**Document extract:**
That may be why a greater percentage of co-ops and condos are found in violation of the city’s lead-paint rules than any other type of residential dwellings. The Department of Health and Mental Hygiene says that, in 2011, it issued 552 residential lead-abatement orders overall; only 25 involved co-ops or condos. But while that’s just 4.5 percent of the total number, co-ops and condos make up only about 2 percent of city residential buildings, meaning those 25 cases are more than twice as many as you’d statistically expect.
Because of the small number, though, it’s not surprising that in an informal survey of over a dozen building managers – primarily the heads of their companies – no one said he or she had ever encountered a work stoppage for lead-paint violations in a common area. One manager, who spoke on condition of anonymity because it involved “a private construction job” within an apartment, says that job was the only stoppage he knew of involving lead paint in any of his buildings – a neighbor, he believes, had notified the city about another neighbor doing renovations. “But it wasn’t that big a deal and just shut down the job for a couple of weeks while the [lead-paint] violation was cleared,” the manager notes.
“I’ve seen work stoppages for safety things, for scaffolding. I have never seen a work stoppage for lead,” says Ferrara. Adds Jennifer Carey, principal of the 25-year-old JLC Environmental Consultants: “I personally haven’t experienced any lead-paint work stoppages.”

**Challenge A:** From the passage on lead-paint violations in co-ops and condos, quote the portion between "Because of the" and "the manager notes.", inclusive.
The passage on lead-paint violations and the entries that follow are unrelated and should be treated as separate material.

**Given data:**
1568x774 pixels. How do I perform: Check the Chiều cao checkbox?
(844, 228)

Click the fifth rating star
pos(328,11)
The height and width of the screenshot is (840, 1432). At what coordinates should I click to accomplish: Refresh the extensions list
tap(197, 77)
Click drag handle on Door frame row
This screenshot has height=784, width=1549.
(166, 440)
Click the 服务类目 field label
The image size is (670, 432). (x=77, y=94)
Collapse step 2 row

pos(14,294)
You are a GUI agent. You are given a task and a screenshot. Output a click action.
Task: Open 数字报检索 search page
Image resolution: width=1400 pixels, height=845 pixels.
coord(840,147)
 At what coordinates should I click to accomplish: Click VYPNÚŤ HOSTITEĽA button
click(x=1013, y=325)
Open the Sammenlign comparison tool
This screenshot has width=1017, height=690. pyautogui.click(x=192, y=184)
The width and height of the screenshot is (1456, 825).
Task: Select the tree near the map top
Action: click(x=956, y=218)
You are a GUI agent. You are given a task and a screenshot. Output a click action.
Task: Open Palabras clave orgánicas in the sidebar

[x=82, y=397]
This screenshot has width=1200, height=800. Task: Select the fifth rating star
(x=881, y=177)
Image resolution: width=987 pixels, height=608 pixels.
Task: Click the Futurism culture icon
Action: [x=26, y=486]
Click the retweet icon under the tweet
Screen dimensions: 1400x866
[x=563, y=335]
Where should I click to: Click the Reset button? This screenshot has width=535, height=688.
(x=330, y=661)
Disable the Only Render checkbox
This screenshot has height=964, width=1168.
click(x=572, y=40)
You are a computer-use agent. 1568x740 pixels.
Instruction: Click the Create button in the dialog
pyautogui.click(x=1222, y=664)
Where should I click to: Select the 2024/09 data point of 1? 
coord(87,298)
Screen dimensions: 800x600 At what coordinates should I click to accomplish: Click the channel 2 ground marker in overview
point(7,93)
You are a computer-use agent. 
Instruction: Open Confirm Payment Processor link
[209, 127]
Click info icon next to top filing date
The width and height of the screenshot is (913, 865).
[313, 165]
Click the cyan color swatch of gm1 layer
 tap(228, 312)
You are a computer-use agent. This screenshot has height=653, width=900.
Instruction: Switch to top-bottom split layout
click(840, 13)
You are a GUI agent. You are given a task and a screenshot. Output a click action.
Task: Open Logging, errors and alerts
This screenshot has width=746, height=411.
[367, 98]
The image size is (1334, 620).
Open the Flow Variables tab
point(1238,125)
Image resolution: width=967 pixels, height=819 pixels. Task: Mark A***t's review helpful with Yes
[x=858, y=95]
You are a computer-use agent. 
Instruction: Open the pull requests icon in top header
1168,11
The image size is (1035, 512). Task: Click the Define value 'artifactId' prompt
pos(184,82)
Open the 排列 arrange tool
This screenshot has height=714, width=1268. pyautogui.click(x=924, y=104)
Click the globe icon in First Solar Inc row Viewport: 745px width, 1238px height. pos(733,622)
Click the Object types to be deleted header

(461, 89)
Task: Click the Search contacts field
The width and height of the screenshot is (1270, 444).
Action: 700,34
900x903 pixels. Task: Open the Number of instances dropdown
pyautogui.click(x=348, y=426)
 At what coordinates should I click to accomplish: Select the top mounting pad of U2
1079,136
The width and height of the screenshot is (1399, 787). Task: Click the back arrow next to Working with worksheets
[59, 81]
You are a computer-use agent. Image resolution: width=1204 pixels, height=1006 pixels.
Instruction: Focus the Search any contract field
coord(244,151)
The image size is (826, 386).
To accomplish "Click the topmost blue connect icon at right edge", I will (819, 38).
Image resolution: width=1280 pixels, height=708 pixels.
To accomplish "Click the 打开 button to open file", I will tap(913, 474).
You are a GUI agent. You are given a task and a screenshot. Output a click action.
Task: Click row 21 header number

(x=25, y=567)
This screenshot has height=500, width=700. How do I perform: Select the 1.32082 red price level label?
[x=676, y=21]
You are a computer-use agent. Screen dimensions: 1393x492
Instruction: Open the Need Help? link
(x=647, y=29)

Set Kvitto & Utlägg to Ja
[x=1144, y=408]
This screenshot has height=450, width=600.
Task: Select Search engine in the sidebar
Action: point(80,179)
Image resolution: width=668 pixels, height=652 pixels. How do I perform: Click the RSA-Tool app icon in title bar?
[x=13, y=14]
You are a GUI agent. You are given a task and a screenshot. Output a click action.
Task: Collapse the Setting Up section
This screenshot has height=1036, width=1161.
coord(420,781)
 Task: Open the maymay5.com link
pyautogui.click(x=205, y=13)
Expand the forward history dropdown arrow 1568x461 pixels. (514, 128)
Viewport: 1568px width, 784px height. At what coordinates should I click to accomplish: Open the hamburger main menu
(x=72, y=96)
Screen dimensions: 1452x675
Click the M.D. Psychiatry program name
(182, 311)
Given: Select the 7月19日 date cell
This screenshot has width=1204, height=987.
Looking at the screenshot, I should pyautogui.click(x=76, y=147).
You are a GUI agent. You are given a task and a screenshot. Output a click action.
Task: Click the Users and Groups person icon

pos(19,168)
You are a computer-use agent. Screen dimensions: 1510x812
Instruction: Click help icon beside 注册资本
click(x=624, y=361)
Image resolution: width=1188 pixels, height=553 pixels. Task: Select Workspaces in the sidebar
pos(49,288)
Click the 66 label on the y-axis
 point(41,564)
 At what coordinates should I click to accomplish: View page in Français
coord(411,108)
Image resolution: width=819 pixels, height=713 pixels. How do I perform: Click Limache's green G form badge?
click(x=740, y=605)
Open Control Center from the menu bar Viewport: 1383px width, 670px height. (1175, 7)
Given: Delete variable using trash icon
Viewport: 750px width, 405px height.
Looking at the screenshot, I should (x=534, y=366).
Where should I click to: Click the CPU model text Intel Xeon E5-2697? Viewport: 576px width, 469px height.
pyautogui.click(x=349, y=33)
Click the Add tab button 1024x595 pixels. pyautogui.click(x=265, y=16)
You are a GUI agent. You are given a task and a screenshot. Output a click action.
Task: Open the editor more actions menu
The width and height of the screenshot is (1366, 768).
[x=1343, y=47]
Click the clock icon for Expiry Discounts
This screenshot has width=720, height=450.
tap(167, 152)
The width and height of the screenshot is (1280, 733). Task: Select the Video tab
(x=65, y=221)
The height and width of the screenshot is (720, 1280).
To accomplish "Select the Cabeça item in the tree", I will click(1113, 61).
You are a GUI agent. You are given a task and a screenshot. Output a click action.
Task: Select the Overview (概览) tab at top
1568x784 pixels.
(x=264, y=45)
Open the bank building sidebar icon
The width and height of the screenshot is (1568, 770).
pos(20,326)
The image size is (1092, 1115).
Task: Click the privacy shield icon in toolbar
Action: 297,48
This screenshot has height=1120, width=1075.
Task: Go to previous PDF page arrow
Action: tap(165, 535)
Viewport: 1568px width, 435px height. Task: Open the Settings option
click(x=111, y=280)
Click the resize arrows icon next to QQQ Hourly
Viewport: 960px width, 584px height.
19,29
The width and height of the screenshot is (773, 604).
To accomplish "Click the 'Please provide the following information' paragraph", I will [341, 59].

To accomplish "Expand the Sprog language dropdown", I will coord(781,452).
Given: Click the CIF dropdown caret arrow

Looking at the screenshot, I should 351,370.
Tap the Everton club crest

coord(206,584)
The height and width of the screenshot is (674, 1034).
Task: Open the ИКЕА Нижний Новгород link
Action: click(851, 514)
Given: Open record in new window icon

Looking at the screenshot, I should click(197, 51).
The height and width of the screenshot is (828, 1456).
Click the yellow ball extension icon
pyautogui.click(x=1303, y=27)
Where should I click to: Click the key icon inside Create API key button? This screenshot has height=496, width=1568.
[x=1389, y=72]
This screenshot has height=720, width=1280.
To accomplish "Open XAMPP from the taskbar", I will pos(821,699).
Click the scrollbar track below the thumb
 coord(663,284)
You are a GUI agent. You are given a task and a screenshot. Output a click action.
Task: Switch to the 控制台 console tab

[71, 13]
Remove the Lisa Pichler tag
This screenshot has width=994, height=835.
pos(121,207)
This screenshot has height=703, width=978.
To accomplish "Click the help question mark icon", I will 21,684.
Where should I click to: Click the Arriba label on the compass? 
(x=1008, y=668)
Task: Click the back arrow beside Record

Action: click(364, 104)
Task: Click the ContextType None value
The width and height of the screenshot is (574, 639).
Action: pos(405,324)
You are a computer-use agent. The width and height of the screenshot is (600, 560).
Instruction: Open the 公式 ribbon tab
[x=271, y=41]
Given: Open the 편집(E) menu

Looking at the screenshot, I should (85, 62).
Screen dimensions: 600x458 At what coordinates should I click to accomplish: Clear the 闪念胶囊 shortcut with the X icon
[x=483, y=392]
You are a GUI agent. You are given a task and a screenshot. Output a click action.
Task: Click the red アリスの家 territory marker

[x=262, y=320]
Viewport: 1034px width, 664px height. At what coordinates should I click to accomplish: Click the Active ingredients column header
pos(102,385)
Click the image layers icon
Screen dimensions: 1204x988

**Challenge B:** Print the lines of the entries between the line holding "Set Kvitto & Utlägg to Ja" and the line holding "should pyautogui.click(x=76, y=147).", inclusive, and nothing else.

**Answer A:**
Because of the small number, though, it’s not surprising that in an informal survey of over a dozen building managers – primarily the heads of their companies – no one said he or she had ever encountered a work stoppage for lead-paint violations in a common area. One manager, who spoke on condition of anonymity because it involved “a private construction job” within an apartment, says that job was the only stoppage he knew of involving lead paint in any of his buildings – a neighbor, he believes, had notified the city about another neighbor doing renovations. “But it wasn’t that big a deal and just shut down the job for a couple of weeks while the [lead-paint] violation was cleared,” the manager notes.

**Answer B:**
Set Kvitto & Utlägg to Ja
[x=1144, y=408]
This screenshot has height=450, width=600.
Task: Select Search engine in the sidebar
Action: point(80,179)
Image resolution: width=668 pixels, height=652 pixels. How do I perform: Click the RSA-Tool app icon in title bar?
[x=13, y=14]
You are a GUI agent. You are given a task and a screenshot. Output a click action.
Task: Collapse the Setting Up section
This screenshot has height=1036, width=1161.
coord(420,781)
 Task: Open the maymay5.com link
pyautogui.click(x=205, y=13)
Expand the forward history dropdown arrow 1568x461 pixels. (514, 128)
Viewport: 1568px width, 784px height. At what coordinates should I click to accomplish: Open the hamburger main menu
(x=72, y=96)
Screen dimensions: 1452x675
Click the M.D. Psychiatry program name
(182, 311)
Given: Select the 7月19日 date cell
This screenshot has width=1204, height=987.
Looking at the screenshot, I should pyautogui.click(x=76, y=147).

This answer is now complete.